蟻の社会科学

自由に生きるため、この世界を知ることを目的としたブログです。ビッグヒストリーを縦軸にリベラルアーツを横軸にシステム思考を最適化ツールとして。興味を持った方はガイドラインからどうぞ。

ブログのガイドライン その3 経済の考え方


ブログのガイドライン その1 ブログの目次
ブログのガイドライン その2 社会の考え方
 経済の考え方
 このブログでは複雑な社会を単純化して考えるための第一のフィルターとして「人口動態」に主眼を置いています。人口学に人口転換理論(多産多死→多産少死→少産少死→少産多死のメカニズム)という理論があります。人口転換論と人口ボーナス論がこのブログのでの経済を考える上の骨組みとなっています。(人口転換論には近現代社会を考えるためのエキスが凝縮されている!)
 人口動態と「社会の近代化→経済成長→現在の経済衰退」は極めて密接な関係があると思います。
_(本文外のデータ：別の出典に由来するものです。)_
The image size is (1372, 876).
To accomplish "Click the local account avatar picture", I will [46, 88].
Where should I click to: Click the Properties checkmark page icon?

あくまで机上の空論ですが人口置換水準である合計特殊出生率2.1を長期間下回り続けると、最終的には人類はやがていなくなってしまいます。その若年人口減少の初期が労働人口の増加による高度経済成長期であり、人口減少の後期が老齢人口の増加による現在の少子高齢化社会、世代間格差社会、経済縮小社会です。
 だからと言って経済のために子供を沢山産むことがいいと言いたいわけではありません。人口減少問題の根底にあるものが一体何なのかを考えることが、経済と社会をつなぐ一つのキーポイントだと思います。
現代社会の経済成長のフローチャートモデル図

人口動態

人口ボーナス論と(主に後発国の)経済成長モデル図

GIF画像で見にくくなっています。画像を見る場合はクリックして下さい。




 

 
 このブログの基本的な考え方の一つは少子化と経済成長は一種のバーターである。」という考え方です。少子高齢化による経済縮小が問題となっている現在において、何か奇妙に聞こえるかもしれませんが・・・
 現在の高齢者が増え続ける社会(少産少死、少産多死の逆三角形の人口動態、老年性人口オーナス)は従属人口が増加し、労働人口が減少する社会であり明らかに経済成長のマイナス要因となります。しかし、過去の子供が増え続ける社会(多産多死、多産少死の正三角形の人口動態、若年性人口オーナス)の社会も従属人口が増加し、労働人口がなかなか増えずに経済成長に対しての足枷となります。
 「子供を4人も5人も産む伝統的社会」から「子供の数を2人ぐらいに抑える家族計画が実行され、その代わりにマイホームやマイカーの購入を目標とする社会」においてこそ労働人口の増加期に移行し、経済成長が実現されると考えられます。即ち「多産から少子化への移行こそが労働人口の増加、経済成長の大きな要因の一つであり、時を経て経済衰退の大きな要因の一つとなる。」と考えています。
 経済成長論において人口動態は一つの要素に過ぎません。経済成長は技術の発展や社会システムなど複雑な要素が絡み合っているので一概に語ることは出来ませんが、人口動態の変化による「労働人口の増加、停滞、減少」は経済成長論の中核を占める大きな要素であるとこのブログでは考えています。